__STORED DATA__.
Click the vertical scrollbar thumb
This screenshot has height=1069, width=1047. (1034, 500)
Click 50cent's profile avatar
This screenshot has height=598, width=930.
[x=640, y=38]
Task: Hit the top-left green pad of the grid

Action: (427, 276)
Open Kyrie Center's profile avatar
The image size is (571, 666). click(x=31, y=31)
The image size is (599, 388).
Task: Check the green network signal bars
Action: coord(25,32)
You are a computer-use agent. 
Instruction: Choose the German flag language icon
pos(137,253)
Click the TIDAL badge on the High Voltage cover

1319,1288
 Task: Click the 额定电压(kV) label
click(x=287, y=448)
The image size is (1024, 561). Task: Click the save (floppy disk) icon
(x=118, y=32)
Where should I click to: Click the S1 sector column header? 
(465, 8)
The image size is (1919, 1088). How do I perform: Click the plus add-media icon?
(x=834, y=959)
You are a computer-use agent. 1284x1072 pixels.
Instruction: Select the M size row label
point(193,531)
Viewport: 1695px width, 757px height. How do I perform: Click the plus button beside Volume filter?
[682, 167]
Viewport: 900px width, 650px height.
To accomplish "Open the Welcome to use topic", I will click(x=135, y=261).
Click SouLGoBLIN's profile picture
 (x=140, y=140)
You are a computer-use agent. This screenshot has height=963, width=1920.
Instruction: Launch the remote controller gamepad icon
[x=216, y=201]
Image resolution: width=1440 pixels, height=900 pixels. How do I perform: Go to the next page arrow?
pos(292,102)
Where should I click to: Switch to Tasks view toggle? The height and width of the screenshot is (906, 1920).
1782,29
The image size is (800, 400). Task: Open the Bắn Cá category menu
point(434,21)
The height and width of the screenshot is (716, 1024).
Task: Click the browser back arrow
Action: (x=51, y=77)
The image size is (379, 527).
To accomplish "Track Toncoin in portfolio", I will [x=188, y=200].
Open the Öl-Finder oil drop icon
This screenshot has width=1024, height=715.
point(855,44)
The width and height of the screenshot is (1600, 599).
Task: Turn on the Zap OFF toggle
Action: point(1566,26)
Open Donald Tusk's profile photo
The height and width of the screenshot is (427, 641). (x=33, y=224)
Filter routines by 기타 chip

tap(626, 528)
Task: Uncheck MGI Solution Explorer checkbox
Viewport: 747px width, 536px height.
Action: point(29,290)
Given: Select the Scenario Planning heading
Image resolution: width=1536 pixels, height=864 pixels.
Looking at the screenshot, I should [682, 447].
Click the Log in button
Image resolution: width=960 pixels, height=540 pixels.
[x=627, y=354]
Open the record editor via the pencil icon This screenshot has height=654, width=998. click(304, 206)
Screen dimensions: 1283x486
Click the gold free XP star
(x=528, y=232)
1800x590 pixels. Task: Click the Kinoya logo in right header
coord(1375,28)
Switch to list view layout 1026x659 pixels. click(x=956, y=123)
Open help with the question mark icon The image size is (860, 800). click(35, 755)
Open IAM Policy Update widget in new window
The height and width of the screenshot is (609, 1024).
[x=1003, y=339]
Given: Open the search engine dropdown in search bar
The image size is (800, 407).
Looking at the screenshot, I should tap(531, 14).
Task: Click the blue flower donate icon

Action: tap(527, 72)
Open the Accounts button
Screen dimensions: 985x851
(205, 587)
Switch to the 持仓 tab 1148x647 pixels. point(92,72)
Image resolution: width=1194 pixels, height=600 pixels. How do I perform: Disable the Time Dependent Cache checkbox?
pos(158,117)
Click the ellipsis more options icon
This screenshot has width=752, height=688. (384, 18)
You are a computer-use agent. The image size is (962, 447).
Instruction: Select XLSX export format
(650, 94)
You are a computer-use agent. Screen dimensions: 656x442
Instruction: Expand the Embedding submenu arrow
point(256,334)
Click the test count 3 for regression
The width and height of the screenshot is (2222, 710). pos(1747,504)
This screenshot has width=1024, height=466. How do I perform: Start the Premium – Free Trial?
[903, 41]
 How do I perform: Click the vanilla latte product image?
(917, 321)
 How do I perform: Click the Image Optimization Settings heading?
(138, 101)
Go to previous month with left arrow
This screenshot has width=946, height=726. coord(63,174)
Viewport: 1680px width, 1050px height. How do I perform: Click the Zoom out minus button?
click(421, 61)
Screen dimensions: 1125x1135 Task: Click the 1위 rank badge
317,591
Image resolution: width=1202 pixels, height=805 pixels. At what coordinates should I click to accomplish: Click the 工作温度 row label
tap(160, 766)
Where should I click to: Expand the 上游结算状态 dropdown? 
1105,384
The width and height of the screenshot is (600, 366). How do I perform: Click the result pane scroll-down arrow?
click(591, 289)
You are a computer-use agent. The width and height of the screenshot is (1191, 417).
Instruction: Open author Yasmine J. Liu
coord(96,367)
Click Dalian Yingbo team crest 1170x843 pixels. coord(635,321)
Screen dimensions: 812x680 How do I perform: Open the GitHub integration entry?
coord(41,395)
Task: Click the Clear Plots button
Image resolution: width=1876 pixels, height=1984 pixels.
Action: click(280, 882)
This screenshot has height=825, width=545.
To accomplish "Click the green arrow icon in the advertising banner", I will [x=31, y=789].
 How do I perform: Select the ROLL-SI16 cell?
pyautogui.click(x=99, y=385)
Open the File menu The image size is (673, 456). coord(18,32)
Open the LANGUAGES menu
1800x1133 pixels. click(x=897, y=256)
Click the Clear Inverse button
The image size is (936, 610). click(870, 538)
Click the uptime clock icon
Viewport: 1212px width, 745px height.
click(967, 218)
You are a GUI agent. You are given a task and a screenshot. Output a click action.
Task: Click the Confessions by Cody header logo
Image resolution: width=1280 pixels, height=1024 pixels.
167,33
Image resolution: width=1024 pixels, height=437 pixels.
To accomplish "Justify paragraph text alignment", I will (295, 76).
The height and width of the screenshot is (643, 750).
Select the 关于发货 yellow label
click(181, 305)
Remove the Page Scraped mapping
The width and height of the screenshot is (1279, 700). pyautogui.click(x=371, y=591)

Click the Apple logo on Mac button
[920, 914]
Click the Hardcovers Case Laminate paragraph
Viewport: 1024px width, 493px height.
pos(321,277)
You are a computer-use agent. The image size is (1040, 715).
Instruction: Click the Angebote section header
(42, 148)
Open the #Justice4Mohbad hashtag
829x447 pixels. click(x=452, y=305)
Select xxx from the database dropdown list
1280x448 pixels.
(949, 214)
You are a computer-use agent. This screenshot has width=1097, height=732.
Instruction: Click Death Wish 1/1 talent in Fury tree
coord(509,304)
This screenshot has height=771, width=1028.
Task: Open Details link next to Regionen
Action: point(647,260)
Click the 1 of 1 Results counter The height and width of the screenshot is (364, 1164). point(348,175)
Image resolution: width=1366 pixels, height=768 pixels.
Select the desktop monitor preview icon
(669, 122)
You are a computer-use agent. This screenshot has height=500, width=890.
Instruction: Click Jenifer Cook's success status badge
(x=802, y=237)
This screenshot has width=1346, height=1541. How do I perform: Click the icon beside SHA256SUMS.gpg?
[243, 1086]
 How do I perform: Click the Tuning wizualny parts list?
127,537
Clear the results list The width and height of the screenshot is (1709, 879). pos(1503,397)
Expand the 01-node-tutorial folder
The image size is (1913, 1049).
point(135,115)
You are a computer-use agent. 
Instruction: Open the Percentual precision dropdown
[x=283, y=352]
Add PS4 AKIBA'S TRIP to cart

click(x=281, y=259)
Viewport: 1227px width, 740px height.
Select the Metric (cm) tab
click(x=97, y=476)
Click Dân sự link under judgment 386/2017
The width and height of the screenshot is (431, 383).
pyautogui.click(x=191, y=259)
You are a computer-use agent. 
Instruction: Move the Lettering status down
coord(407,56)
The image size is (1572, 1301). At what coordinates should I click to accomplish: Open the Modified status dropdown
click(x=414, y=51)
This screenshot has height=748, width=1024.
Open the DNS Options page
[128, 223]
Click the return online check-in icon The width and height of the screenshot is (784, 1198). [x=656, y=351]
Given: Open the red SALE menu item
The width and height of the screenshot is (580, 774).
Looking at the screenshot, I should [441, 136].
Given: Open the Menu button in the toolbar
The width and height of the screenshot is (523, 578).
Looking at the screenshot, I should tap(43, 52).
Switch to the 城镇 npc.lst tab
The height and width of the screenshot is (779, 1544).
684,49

__INSTRUCTIONS FOR THE TASK__. In the data above, which lines have "paragraph"? Report each of them.

__OUTPUT BELOW__.
To accomplish "Justify paragraph text alignment", I will (295, 76).
Click the Hardcovers Case Laminate paragraph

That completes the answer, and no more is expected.